Dengan tidur pula, kita dapat mengakses dunia yang memperantarai dua alam
(fenomena dan abstrak) melalui mimpi. Mimpi juga memiliki manfaat, pertama;
sebagai pemenuhan keinginan terlarang (Freud) misalnya: menonjok jidat pejabat
negara yang kita benci tanpa dipidanakan, dan jika beruntung, kita dapat
“berhubungan seksual” dengan artis idola dunia yang cantik atau ganteng. Kedua;
sebagai sumber ilmu maupun risalah kenabian (Ibn Arabi).
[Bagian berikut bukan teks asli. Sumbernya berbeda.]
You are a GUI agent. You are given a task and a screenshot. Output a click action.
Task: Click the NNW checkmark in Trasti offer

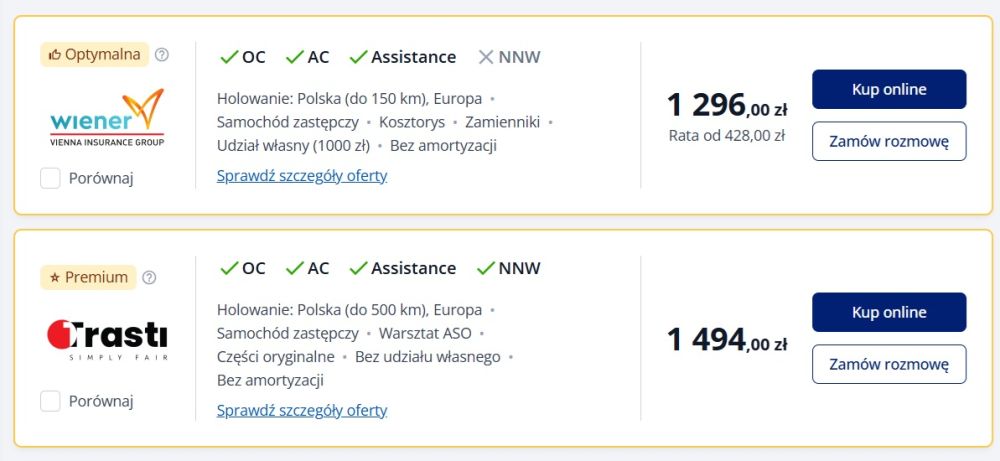[x=486, y=268]
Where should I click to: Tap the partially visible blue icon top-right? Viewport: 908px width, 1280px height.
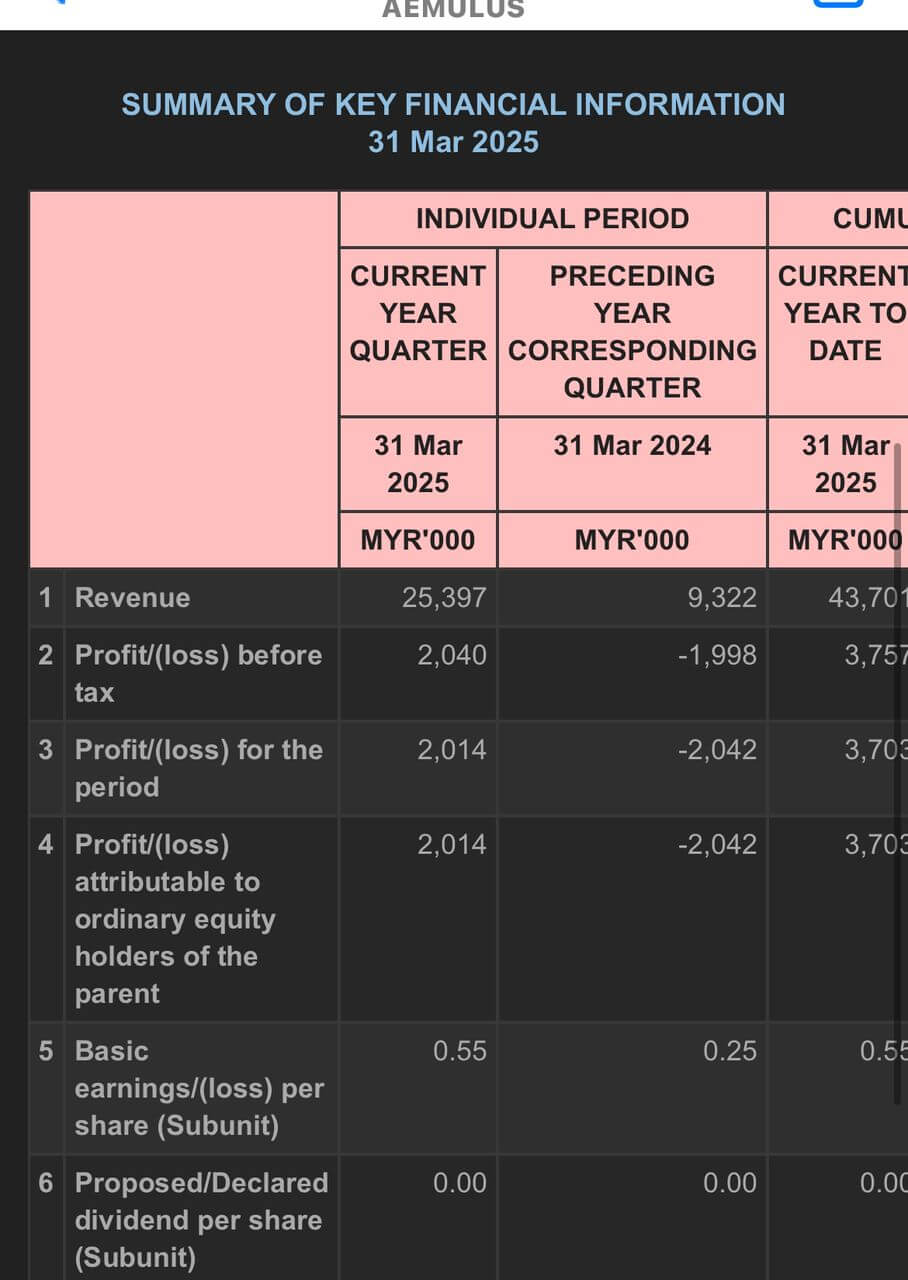[x=838, y=4]
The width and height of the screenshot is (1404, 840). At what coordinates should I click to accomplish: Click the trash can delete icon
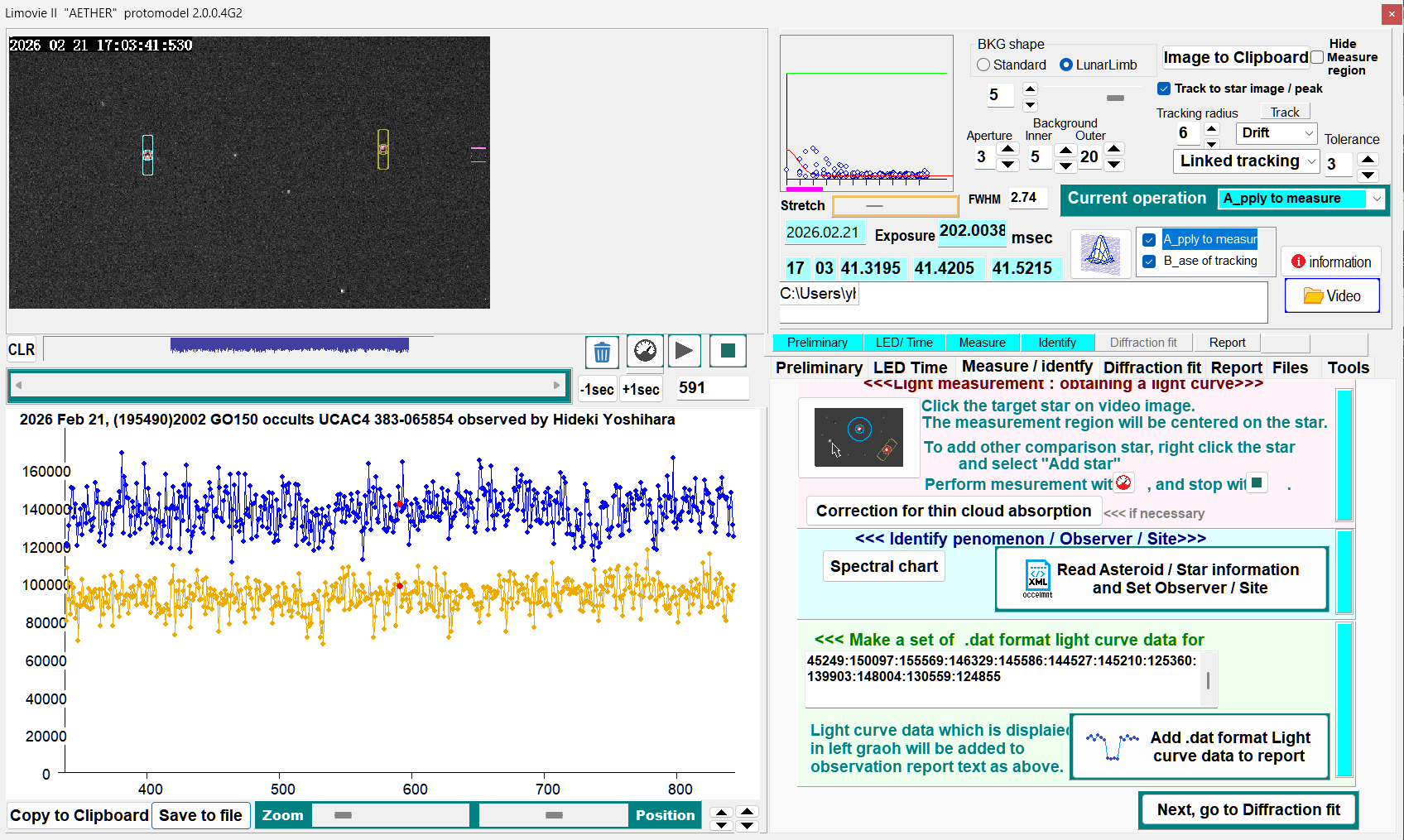coord(602,352)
Dalam karya pertama yang sangat monumental, Interpretation of Dream, Freud
menjadikan mimpi sebagai obyek riset psikoanalisis untuk mengatasi
gangguan-gangguan neurosis pada pasiennya. Dengan karyanya ini, Freud mulai
diperhitungkan perannya dalam dunia psikologi. Tidak sedikit yang
dipengaruhinya, diantaranya C.G. Jung, Alfred Adler yang kemudian bergabung
dibawah naungan psikoanalisis Freud, meski tidak berlangsung lama. Bahkan, banyak
ahli psikoterapi yang menekankan pentingnya analisa mimpi.
Freud
percaya bahwa mimpi adalah manifestasi dari harapan yang muncul dari pikiran
alam bawah sadar yang sulit diakses kedalam alam sadar karena didalamnya
terdapat berbagai emosi, termasuk ketakutan terbesar dan keinginan-keinginan
yang bahkan tidak disadari karena ditekan oleh individu tersebut. Hal ini bisa
disebabkab karena norma-norma dalam komunitas yang melarangnya, ataupun karena
situasi yang tidak memungkinkan impuls-impuls tersebut termanifestasi. Maka,
impuls-impuls tersebut tersimpan dalam alam ketidaksadaran seseorang yang
akhirnya suatu waktu muncul di alam mimpi. Sama juga dengan mimpi buruk, tapi
kebalikannya. Dalam mimpi buruk yang muncul adalah hal-hal yang sama sekali
tidak diharapkan terjadi dialam sadar.
Freud
menggunakan mimpi sebagai salah satu metode untuk menangani gangguan psikologis
kliennya, yang disebut Analisis mimpi. Metode Analisis Mimpi dapat digunakan
untuk mengungkap pesan bawah sadar atau permasalahan terpendam, baik berupa
hasrat, ketakutan, kekhawatiran, kemarahan yang tidak disadari karena ditekan
oleh seseorang. Analisis mimpi ini dimaksudkan untuk memberi jalan untuk
mempermudah analisis psikologis terhadap neurosis (baca: gangguan jiwa).
Freudian
teori juga menyatakan bahwa mimpi membawa pesan. Alam bawah sadar tidak
berkomunikasi dengan kata-kata melainkan dengan simbol dan emosi melalui mimpi.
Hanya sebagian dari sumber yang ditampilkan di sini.